Assignment: Print the listing below only from the line that has "Select the Box solid tool" through the line that has "Click the Additive Loft icon", exactly, and drop any picture.

The data:
- Opening Delimiter -

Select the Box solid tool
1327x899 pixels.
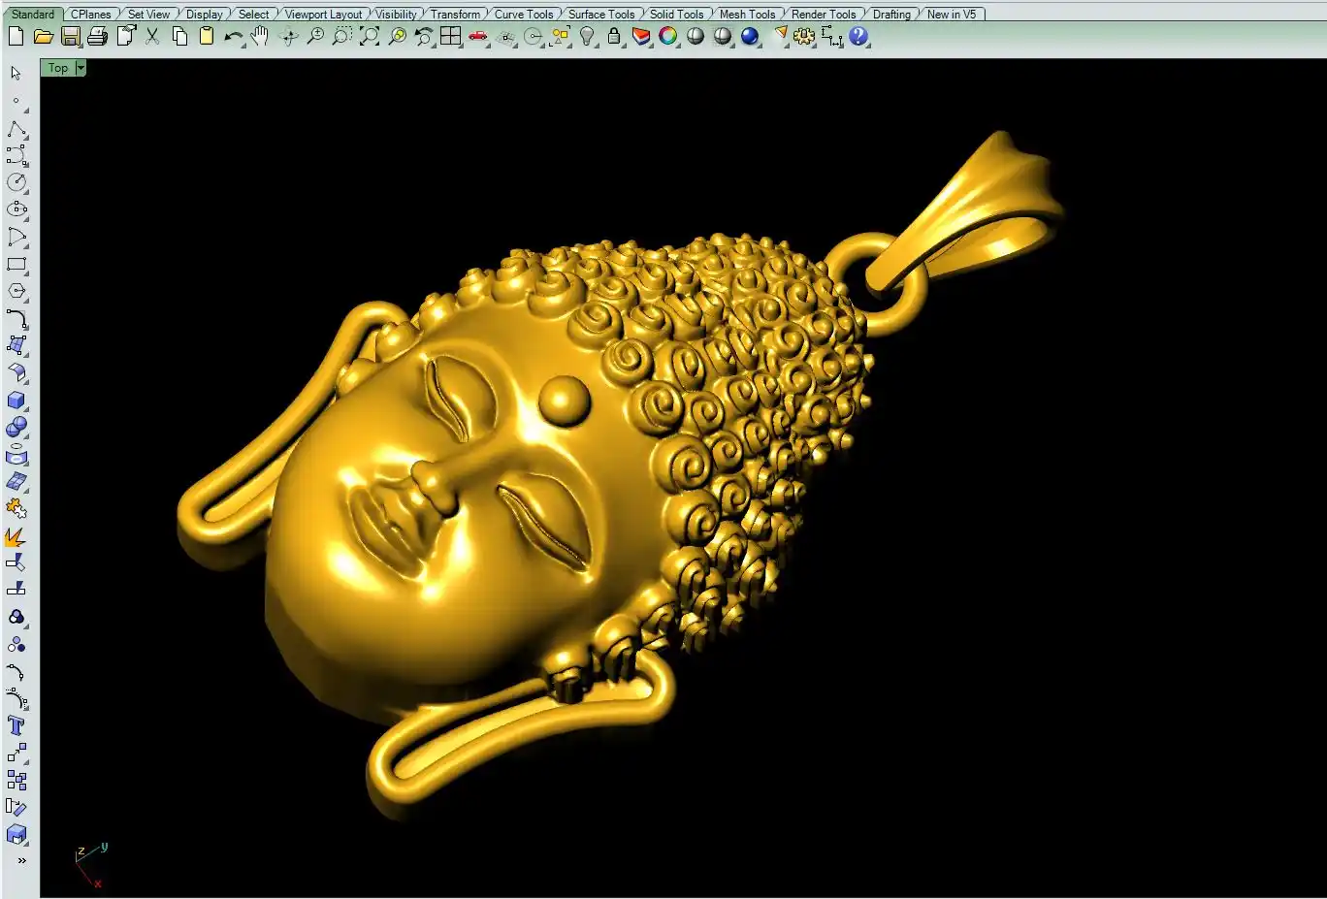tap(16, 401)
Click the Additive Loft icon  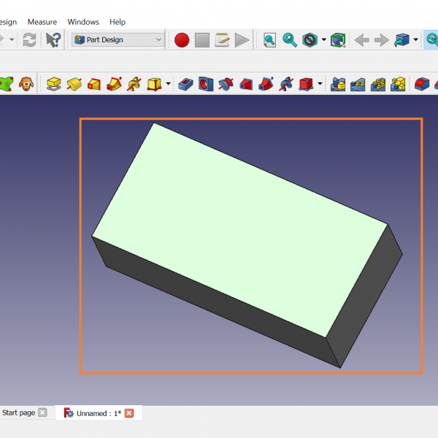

- Closing Delimiter -
- Opening Delimiter -

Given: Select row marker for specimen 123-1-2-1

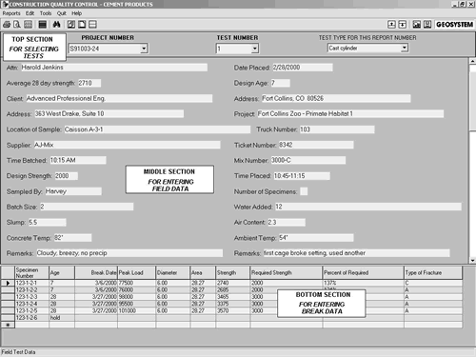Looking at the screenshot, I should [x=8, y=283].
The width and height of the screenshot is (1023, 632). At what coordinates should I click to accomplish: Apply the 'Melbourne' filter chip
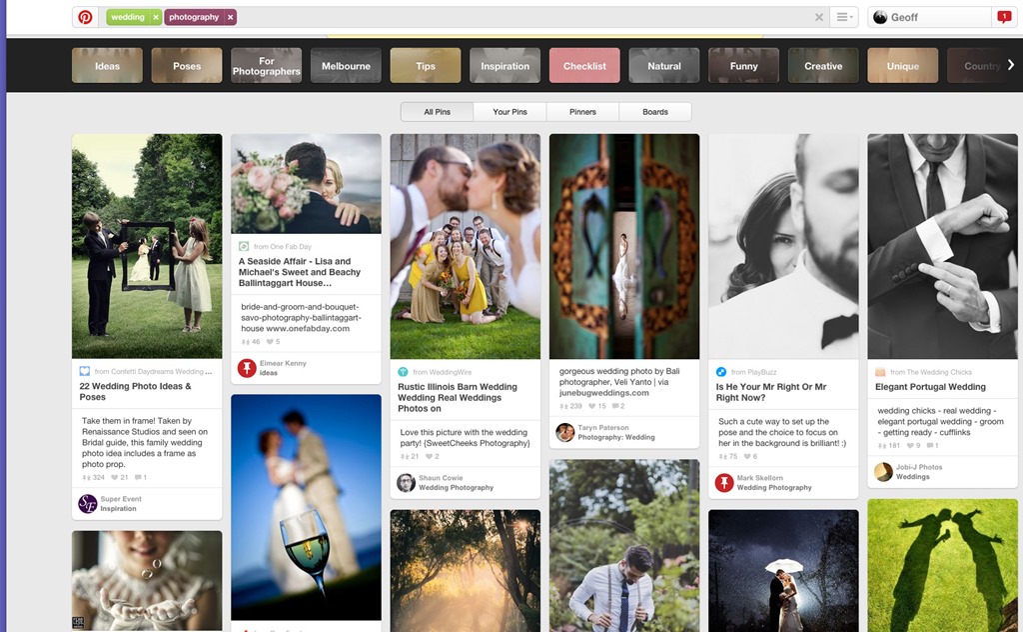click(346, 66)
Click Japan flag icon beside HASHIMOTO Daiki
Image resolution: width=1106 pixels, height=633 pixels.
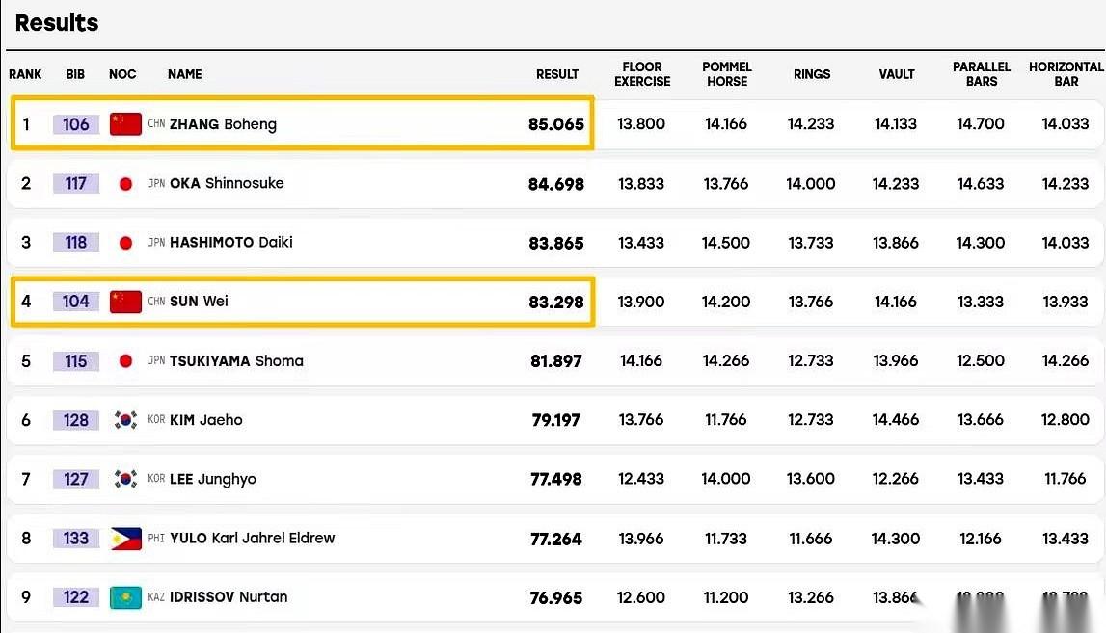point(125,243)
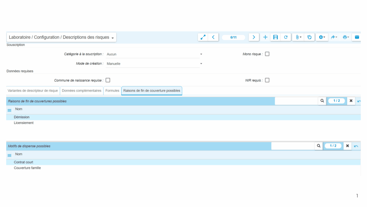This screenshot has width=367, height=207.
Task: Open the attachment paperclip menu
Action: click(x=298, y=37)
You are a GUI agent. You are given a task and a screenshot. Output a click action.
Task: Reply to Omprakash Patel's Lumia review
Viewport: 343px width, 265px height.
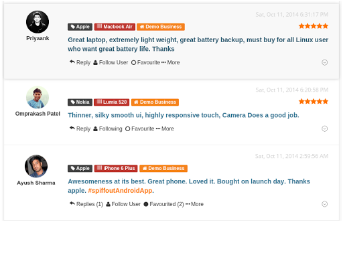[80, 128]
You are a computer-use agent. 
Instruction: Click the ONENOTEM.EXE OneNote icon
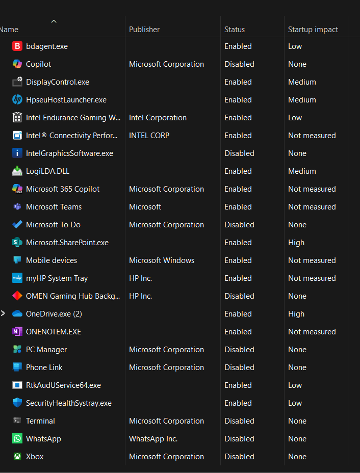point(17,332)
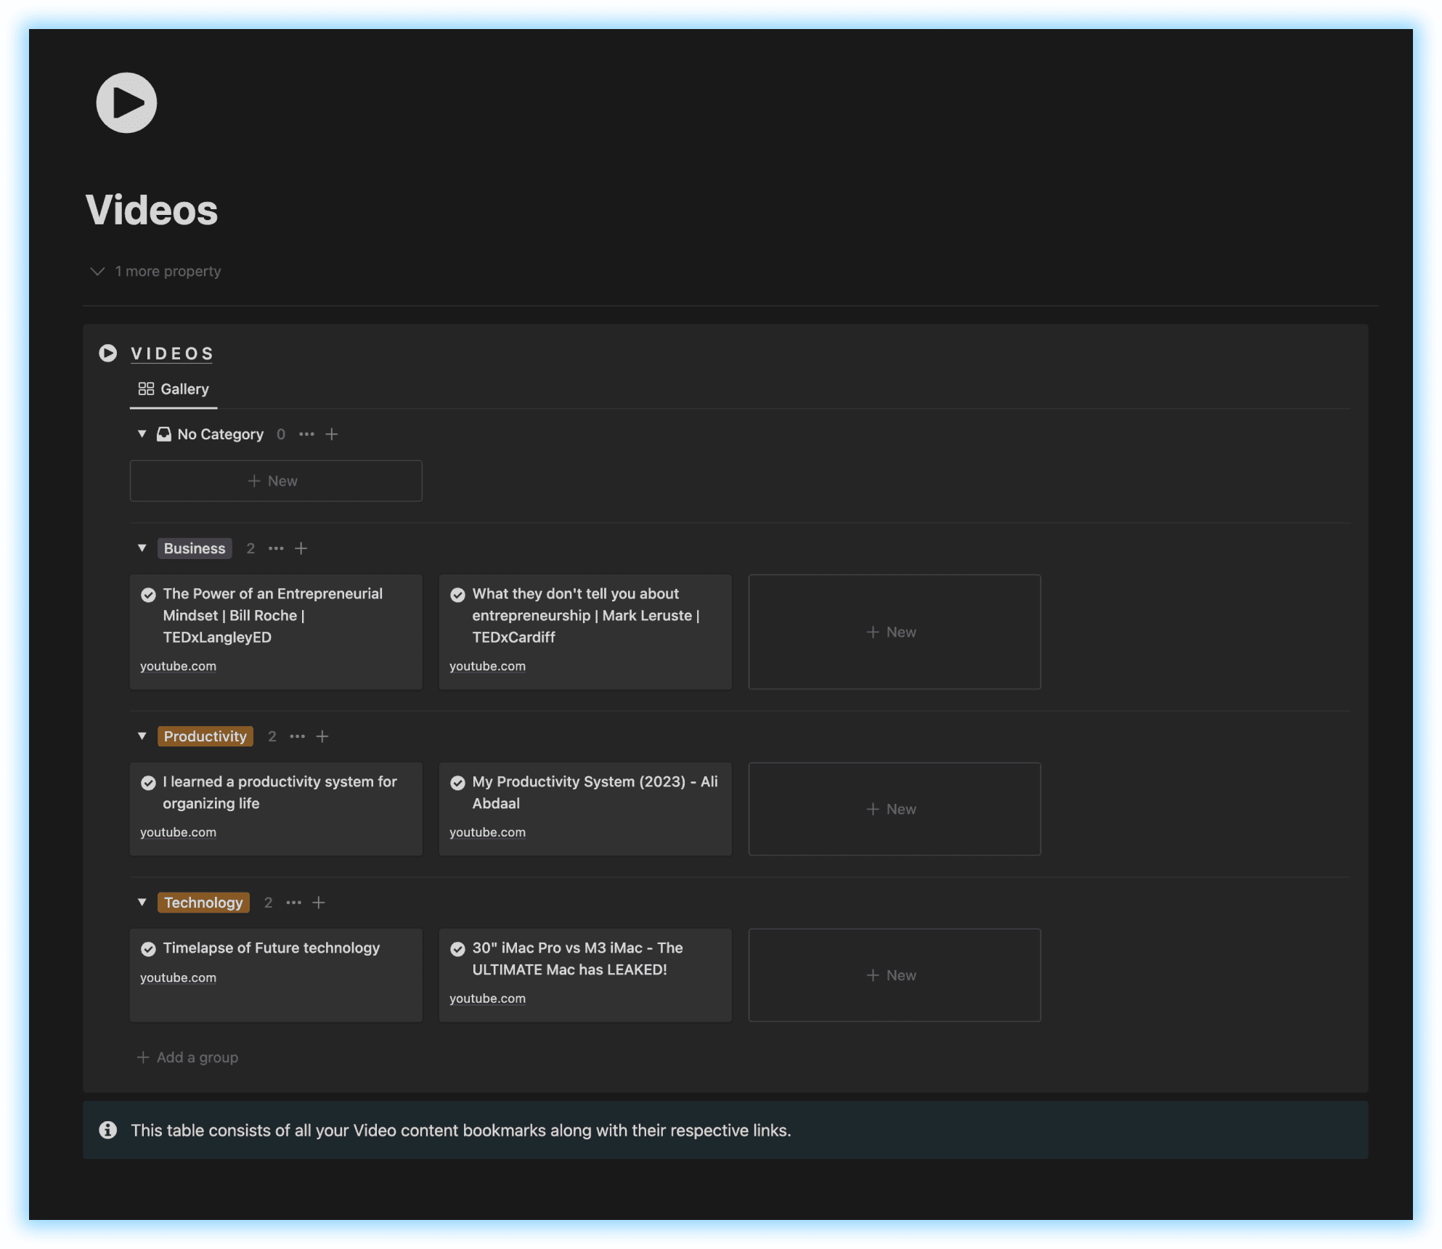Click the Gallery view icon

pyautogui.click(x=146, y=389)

- Closing Delimiter -

Solution to this exercise:
Select the Box solid tool
1327x899 pixels.
tap(16, 401)
Click the Additive Loft icon  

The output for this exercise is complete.